How it was caught: a score, on the record

The break came from the platform’s accountability model — the same one every agent and human in a human0 company operates under.

The board (Moshe Simantov) reviewed the weekly board report and scored it 2 out of 5. The note attached to that score was blunt: the engineer can’t make product decisions, and whoever’s steering should understand the business’s values.

Two things made that score matter more than a passing comment in a meeting would have:

  1. It was recorded on the task timeline. Not said in a hallway, not lost to a Slack scroll-back. It was attached to the work, permanently, where the next run would see it.
  2. It was a number, not a vibe. A 2/5 is unambiguous. You can’t read “seems fine” into it. It forced a question: why is this a 2?

That’s the whole point of scoring work explicitly. A review score is a feedback loop with teeth. It takes the fuzzy sense that something’s off and turns it into a signal the system can’t route around.

The fix: a code change, not a pep talk

Here’s where an AI company can do something a human one usually can’t.

When a human manager keeps abdicating decisions, the fix is slow and soft: a hard conversation, a coaching plan, a hope that the behavior changes. It often doesn’t, because you can’t edit a person’s instincts.

You can edit an agent’s role definition.

The root cause was identified — the CEO role had no path from grounded observation to product decision — and the fix shipped as a pull request: #578, “Ground truth first: CEO decides from evidence, PM owns product assessment.” It rewrote the CEO agent’s standing instructions. Decisions now start from evidence: open the live product, read real data, look at what users actually hit. And it carved out a Product Manager role as the company’s dedicated eyes on the product.

The next time the CEO ran, it ran under the new definition. It hired a Product Manager agent. It went and looked at the live product directly instead of reasoning from assumptions. It based its calls on what it actually saw. The same agent, with the same model, behaved differently — because its role told it to start from the ground truth instead of from process.

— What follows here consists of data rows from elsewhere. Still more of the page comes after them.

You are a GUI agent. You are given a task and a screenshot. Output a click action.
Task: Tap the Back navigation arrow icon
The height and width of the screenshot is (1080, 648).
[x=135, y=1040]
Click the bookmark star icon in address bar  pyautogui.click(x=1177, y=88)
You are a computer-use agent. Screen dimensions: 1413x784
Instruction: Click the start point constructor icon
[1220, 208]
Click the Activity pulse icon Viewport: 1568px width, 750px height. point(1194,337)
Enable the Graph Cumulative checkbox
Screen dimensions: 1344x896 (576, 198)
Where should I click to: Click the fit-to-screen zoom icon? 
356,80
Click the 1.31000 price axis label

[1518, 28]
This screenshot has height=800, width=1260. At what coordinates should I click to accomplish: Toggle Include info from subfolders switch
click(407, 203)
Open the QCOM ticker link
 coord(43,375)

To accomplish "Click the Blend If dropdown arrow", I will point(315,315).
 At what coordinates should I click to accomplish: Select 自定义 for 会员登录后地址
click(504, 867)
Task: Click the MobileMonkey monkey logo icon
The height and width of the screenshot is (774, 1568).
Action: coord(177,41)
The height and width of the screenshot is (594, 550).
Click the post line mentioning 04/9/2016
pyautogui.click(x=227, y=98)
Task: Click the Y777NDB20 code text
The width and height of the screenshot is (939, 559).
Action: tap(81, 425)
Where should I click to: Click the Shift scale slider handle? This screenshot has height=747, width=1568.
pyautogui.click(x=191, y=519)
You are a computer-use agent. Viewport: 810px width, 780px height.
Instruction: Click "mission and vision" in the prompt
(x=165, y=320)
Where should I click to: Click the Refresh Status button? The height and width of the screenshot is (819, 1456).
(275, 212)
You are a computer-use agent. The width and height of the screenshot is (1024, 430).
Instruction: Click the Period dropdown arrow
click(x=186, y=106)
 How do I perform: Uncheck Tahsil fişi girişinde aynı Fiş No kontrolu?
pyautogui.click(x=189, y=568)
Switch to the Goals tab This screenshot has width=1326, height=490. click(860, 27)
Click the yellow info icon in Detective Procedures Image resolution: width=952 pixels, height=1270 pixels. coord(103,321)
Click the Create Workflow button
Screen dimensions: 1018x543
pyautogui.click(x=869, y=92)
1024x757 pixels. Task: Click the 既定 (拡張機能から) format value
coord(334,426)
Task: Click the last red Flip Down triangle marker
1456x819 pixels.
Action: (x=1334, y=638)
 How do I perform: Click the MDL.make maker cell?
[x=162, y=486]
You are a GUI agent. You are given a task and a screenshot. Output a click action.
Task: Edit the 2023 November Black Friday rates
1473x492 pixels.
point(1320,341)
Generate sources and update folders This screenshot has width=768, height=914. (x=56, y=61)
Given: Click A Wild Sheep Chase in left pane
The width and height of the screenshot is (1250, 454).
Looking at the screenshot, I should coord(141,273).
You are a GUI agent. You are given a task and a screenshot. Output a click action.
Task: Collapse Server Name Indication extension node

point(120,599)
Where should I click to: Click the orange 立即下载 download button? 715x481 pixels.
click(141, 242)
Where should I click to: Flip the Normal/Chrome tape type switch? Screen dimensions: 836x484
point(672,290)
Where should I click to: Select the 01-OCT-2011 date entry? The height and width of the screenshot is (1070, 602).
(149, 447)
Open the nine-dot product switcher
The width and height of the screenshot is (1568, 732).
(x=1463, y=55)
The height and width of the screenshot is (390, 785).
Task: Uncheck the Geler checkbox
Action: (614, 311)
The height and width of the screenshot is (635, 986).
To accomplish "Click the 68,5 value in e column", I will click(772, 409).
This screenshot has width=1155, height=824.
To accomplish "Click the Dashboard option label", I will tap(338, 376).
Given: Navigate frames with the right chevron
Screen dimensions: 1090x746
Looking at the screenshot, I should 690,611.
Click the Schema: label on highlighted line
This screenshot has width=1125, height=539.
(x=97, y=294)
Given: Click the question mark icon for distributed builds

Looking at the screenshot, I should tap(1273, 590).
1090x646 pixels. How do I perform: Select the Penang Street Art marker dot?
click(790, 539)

No lecture. No retraining. A diff.

The lesson: AI management failures are management failures

The thing worth sitting with is how ordinary this failure was.

An overwhelmed manager pushing decisions downward to avoid making them. Work that looks productive but doesn’t move the business. A problem that festers because no feedback ever reaches the person who could fix it. None of that is exotic. It happens in human companies every day, and most of the time it never gets caught at all.

What’s different here isn’t that the AI was smarter or that it failed less. It failed in exactly the way people fail. The difference is the surrounding system:

  • Accountability was explicit. Work got a score, and the score went on the record.
  • Feedback reached the decision-maker. The signal didn’t dissipate; it landed where it could cause a change.
  • The fix was structural. We changed the role definition, not just the mood, so the correction persists across every future run.

That’s the bet behind human0: AI agents will make management mistakes, because management is hard. The advantage of an autonomous AI company isn’t that the agents are infallible. It’s that the failures are visible, the feedback is recorded, and the fixes are code — versioned, reviewable, and permanent.

A company that can catch its own CEO abdicating, name why, and ship the fix in a pull request is not a company that doesn’t fail. It’s a company that learns. That’s the only kind worth building.